Deren Aufgaben erledigt mittlerweile die »Kommerzmaschine«. Ein neuer Film zeigt, wie das funktioniert. Gespräch mit Xiaolu Guo

von  Gitta Düperthal, Junge Welt, 25. April 2012

Die Filmregisseurin Xiaolu Guo, 1973 in einem Fischerdorf in China geboren, hat beim Internationalen Frauenfilmfestival in Köln in der vergangenen Woche ihren Spielfilm »UFO in her Eyes« vorgestellt – eine Verfilmung ihres Romans »Ein Ufo, dachte sie«.

Ihre Gesellschaftssatire »UFO in her eyes«, die am Donnerstag in deutschen Kinos anläuft, zeigt, wie der Kapitalismus ein chinesisches Provinznest und seine Bewohner überrollt. Haben Ausbeutung und Entfremdung, die Sie in Ihrem Film zeigen, wirklich mit dem China von heute zu tun?

Ja, allerdings! Die radikale Umgestaltung vom Sozialismus zum Kapitalismus in den vergangenen 25 Jahren in China hat das Leben der Menschen durcheinandergewirbelt. Während in westlichen Ländern die Industrialisierung mehr als zwei Jahrhunderte brauchte, mußten sich meine Landsleute von jetzt auf gleich umstellen und sich mit einer monströsen Kommerzialisierung abfinden.

Wie brutal das gelaufen ist und welche Verwirrung das in den Köpfen der einfachen Leute und Bauern hinterlassen hat, zeige ich auf satirische Weise in meinem Film. Sie hatten keine Zeit zu lernen, sich auf die neuen Verhältnisse einzustellen. »Jetzt mußt du deine Haut zu Markte tragen«, hieß es.

Und wie haben die Menschen darauf reagiert?

Viele hat es seelisch gebrochen.
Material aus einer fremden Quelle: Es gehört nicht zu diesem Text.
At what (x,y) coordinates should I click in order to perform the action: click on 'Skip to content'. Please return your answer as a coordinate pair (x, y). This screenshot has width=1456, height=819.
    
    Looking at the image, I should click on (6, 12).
Das sieht man auch an der Ortsvorsteherin in meinem Film, die mitunter widersprüchliche Befehle von oben nach unten weiterreichen muß. Während ihr Sekretär zum Inhaber eines Fünf-Sterne-Hotels mutiert, ist zu sehen, wie Karpfenteiche und Reisfelder Parkplätzen und Touristenattraktionen weichen. Die Landarbeiter stehen plötzlich vor dem Nichts!

Als Künstlerin habe ich die Ambition, die Entwicklung zum Kapitalismus und damit verbundene Veränderungen sinnlich faßbar zu machen. Auslöser des für die meisten Beteiligten schmerzhaften Prozesses ist ein absurdes Geschehen: Die Hauptfigur, Kwok Yun, meint beim Treffen mit ihrem Liebhaber, einem verheirateten Dorfschullehrer, ein UFO gesehen haben. Sie fällt in Ohnmacht, wacht später neben dem verletzten US-Millionär Bill Huang auf und pflegt ihn. Zum Dank dafür wird der Ort zur Touristenattraktion erklärt; Populärkitsch aus den USA zieht ein.

Warum das UFO als Symbol?

Wichtig ist mir, daß die Zuschauer den Film aus Zeit und Ort herauslösen können. Es muß weder China sein noch der Beginn des 21. Jahrhunderts: Überall auf der Welt und zu jedem Zeitpunkt bedeutet der Einbruch des Turbokapitalismus, daß Menschen entrechtet werden. Das UFO steht für Realitätsflucht, am Anfang wie am Ende des Films. Kwok Yun übernimmt nicht, wie von der politisch Verantwortlichen gewünscht, die Propaganda des Tourismus-förderlichen Ereignisses. Statt dessen steigt sie mit einem mysteriösen jungen Mann in das UFO, um zu einem anderen Planeten aufzubrechen. Der Kommunismus hielt ja keine Religion parat, in die man hätte flüchten können.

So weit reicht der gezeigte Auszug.